Frustration soared 86% during COVID, study finds
But few Jamaicans sought counselling to cope
The COVID-19 pandemic has increased frustration among the Jamaican population, pushing many to resort to negative and unhealthy coping strategies, a recent survey by researchers from Northern Caribbean University (NCU) has found.
In a call to action, researchers have lobbied for policymakers to assess the findings to determine the scope and scale of intervention needed.
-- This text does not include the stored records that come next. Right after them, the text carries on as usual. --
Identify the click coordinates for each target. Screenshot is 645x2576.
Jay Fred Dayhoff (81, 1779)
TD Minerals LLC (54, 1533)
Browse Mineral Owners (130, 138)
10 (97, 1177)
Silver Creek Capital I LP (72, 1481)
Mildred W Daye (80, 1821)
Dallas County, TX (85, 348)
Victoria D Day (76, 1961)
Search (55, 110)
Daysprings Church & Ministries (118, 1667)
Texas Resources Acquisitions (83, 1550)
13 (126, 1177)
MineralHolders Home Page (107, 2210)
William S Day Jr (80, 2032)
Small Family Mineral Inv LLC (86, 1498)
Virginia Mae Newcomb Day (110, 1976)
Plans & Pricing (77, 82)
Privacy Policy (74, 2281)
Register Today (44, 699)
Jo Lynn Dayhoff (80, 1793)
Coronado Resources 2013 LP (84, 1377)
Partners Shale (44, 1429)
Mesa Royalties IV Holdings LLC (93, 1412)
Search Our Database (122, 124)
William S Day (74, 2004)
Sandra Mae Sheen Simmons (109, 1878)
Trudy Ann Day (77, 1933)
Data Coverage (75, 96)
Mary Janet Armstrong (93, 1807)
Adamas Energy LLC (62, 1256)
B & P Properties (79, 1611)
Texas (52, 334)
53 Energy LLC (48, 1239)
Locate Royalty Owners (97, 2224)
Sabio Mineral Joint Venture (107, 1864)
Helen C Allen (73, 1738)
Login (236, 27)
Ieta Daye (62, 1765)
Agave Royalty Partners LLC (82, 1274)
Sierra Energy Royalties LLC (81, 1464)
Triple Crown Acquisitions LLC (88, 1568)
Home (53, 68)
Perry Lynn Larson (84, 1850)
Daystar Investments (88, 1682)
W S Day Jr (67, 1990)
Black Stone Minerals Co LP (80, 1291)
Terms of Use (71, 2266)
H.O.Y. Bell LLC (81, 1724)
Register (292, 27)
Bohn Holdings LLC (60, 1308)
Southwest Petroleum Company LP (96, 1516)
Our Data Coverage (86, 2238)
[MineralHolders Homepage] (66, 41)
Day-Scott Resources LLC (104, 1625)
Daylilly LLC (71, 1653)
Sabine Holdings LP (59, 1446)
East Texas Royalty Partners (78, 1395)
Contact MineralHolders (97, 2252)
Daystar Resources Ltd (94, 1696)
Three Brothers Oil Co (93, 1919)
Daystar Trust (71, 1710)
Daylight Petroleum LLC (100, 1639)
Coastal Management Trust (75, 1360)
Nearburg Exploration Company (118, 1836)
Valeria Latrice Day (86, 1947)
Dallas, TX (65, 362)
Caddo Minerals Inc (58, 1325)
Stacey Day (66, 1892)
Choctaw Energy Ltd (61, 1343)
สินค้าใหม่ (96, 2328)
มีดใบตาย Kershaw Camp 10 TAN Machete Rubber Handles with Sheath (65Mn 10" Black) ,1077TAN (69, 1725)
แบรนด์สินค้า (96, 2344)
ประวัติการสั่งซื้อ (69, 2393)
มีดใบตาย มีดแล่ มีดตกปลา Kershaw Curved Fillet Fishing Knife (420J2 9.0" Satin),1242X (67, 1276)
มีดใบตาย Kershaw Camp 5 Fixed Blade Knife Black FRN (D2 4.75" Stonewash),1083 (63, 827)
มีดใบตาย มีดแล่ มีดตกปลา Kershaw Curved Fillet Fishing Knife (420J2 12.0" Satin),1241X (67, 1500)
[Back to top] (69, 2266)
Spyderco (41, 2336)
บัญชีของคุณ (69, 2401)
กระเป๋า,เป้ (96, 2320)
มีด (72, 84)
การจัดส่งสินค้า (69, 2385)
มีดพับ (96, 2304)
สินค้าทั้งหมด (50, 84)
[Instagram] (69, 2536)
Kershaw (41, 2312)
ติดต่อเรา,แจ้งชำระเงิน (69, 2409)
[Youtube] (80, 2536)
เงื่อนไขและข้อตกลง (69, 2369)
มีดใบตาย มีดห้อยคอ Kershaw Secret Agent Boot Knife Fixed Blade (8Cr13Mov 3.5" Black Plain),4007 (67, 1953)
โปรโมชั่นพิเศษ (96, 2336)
The survey, which was conducted June 5-19 across 14 parishes, found that about 86 per cent of 500 respondents experienced varying levels of frustration, while nearly 14 per cent said they did not.
With a margin of error of three per cent, the survey also identified factors related to the pandemic that sparked the rise in frustration (disappointment or dissatisfaction).
Significant triggers include people in the 26-33 age group, financial difficulties, dropping out of school, and limited social gatherings. The NCU research team noted that respondents in the 26-33 age group were more likely to become frustrated than those aged 18 to 25 years.
Respondents said that their coping strategies included increased social-media usage, family bonding and friendship, sourcing other employment, attending religious services, smoking, and consuming alcohol. Sixty-two per cent of persons surveyed indicated that their coping strategies were somewhat effective.
However, in analysing the findings, the NCU researchers point to some disturbing patterns.
One was that only 7.4 per cent of respondents selected counselling as a coping strategy. The researchers explained that people typically avoid seeking help from a therapist because it signifies weakness.
Other negative coping strategies include smoking and consumption of alcohol.
“The increased use of social media can aid in distracting persons from their frustration. However, it also has many negative consequences,” the report said.
While nearly three-quarters of respondents cited social media usage as a way of coping with frustration, researchers note that “there is a strong link between heavy social media and an increased risk for depression, anxiety, loneliness, self-harm, and even suicidal thoughts”.
The report, titled An Examination of the Frustration Levels among Jamaicans Before and During the Coronavirus Disease 19 Pandemic, was conducted by an interdepartmental team of students led by Paul Bourne, acting director of institutional research at the Mandeville-based NCU.